Jos Buttler was going strong at one end, and even helped Rajasthan Royals be on the course to secure a win against Kings XI Punjab, and it was during that moment the Punjab skipper pulled up the Mankading to send the Englishman packing in a rather controversial manner. While the spirit of cricket debate has gone to a different level, even MCC has made a statement saying that Ashwin waited for Buttler to go out and was already on the load while he saw Buttler was moving out of the crease. Clarifying his side of the story, Ashwin has stated that once a bowler completes his action, it is impossible to go down and hit the stumps.
“There have even been debates about whether I waited for him to walk out of the crease.
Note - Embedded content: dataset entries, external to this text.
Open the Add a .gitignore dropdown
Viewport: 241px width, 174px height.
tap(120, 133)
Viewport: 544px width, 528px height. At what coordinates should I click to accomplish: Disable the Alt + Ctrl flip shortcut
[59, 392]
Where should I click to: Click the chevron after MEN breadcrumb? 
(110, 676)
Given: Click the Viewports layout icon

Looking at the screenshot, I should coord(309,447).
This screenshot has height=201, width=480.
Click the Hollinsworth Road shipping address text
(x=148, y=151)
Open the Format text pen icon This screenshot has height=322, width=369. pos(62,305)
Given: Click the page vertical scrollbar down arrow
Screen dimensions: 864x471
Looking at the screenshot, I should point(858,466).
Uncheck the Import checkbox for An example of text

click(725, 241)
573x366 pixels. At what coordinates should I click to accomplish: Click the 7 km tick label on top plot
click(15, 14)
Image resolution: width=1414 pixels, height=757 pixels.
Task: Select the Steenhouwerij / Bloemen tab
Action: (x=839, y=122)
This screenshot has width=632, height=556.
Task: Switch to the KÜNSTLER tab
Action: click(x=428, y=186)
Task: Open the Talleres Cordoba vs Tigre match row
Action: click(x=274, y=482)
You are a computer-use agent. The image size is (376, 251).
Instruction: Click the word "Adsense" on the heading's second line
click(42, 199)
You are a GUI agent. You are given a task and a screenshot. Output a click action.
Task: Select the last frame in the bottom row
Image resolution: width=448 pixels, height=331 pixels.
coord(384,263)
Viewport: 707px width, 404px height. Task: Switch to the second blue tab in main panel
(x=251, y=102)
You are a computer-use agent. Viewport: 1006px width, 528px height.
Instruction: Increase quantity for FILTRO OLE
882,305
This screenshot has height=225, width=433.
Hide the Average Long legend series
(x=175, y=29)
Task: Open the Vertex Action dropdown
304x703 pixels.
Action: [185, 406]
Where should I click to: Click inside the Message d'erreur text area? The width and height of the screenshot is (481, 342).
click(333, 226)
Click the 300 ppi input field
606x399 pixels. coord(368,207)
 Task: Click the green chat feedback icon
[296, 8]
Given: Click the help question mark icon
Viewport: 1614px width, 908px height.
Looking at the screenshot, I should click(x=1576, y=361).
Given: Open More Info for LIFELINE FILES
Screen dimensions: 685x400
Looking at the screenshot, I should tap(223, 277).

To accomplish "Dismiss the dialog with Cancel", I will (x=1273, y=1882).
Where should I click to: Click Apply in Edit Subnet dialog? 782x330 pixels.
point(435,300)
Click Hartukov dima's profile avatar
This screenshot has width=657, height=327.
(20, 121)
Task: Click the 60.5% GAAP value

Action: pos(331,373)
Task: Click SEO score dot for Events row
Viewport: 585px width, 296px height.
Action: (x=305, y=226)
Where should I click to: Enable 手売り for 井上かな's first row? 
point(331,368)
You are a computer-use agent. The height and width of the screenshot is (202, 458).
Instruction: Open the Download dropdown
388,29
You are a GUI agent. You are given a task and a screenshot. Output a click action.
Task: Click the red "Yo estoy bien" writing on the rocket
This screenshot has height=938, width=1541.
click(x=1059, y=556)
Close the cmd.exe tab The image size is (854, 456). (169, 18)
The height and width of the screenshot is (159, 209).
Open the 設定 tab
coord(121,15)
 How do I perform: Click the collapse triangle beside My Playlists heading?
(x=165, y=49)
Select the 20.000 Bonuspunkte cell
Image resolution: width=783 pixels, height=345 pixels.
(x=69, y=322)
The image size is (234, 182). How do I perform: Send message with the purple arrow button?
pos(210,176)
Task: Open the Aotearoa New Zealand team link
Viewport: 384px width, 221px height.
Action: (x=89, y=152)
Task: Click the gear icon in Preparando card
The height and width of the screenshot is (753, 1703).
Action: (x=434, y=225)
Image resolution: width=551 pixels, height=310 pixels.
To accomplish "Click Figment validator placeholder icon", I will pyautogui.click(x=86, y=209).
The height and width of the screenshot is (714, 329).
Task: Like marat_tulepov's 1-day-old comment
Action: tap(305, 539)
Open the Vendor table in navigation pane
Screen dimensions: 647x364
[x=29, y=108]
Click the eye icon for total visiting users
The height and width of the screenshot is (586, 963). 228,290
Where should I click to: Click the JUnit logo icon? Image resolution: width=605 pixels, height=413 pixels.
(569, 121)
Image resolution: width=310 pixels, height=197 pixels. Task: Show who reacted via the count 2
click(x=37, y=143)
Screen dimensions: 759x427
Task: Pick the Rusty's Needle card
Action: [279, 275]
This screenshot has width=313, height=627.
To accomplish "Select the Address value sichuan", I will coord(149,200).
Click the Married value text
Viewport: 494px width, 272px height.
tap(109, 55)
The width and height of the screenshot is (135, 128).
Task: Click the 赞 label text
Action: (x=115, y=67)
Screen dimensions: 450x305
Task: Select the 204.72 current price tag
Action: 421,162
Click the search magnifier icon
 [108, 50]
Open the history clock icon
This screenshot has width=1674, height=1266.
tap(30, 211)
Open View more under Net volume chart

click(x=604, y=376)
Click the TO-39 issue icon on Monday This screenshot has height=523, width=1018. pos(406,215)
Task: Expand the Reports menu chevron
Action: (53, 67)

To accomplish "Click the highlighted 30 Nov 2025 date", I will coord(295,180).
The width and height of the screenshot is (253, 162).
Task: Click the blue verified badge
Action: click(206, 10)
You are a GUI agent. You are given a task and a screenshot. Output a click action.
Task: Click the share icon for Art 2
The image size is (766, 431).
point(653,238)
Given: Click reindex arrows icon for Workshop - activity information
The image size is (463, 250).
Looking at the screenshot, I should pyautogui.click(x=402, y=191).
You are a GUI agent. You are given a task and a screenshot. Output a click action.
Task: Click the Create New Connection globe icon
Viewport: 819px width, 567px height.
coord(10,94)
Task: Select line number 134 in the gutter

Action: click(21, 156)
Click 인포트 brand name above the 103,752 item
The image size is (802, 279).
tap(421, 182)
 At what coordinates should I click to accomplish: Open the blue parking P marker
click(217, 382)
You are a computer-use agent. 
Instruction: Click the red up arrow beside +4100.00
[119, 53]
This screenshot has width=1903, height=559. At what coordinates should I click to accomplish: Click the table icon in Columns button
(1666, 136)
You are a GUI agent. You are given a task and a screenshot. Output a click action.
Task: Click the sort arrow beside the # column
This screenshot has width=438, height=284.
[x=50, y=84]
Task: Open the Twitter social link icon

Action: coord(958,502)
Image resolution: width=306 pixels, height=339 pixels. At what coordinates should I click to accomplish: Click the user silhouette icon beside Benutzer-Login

But, what people don’t understand is that I hadn’t even reached the crease and he started walking away. Once your action is complete, you cannot go down and hit the stumps,” Ashwin told India Today.
“I just feel by the whole criticism, the way people have reacted, some experts who have been bang-on too - that it is just going to throw chills down the spine of a lot of bowlers about not wanting to do it again,” he opined.
James Anderson used a shredder to smash Ashwin’s photo into pieces to give his personal verdict on the matter and while many found it funny, others found it very inhuman of an international cricketer. Ashwin said Anderson has all the rights to stand with his countryman, but the question of right and wrong perception shouldn’t come to haunt anyone who operated within the law.
“Today Jimmy Anderson might feel that whatever I did was wrong. Maybe, tomorrow he might end up doing (Mankading) it. Who knows, it is all a question of perception of right and wrong. I don’t think in this case it is necessary because it is in the law and I did,"
“I am very happy for the fact that they (former and current England players) are standing up for their fellow countryman. I definitely do think that my countrymen have also stood up for me. And it is only fair that your peers stand up for you,” he said.
Ashwin is of the opinion that
“There are people who have been speaking about the incident over and over again. People have nicked the ball and actually debated about taking a DRS. As a batsman when I nick the ball, I know I have nicked it so there is no question of deliberating or taking a DRS. I actually think that if you bring in the ‘Spirit of the Game’ into this and keep on talking about it
“I have to inform which side of the wicket I am bowling from, I have to bowl from behind the crease, the line belongs to the umpire, the line sometimes belongs to the batsman the inner half of it, he can stand right-handed and hit me left-handed, he can make a switch hit and he can actually walk down the pitch and hit me too."
“What about the spirit of the game when it comes to bowler’s psyche? To me, as I said, it is all about my conscience,” he concluded.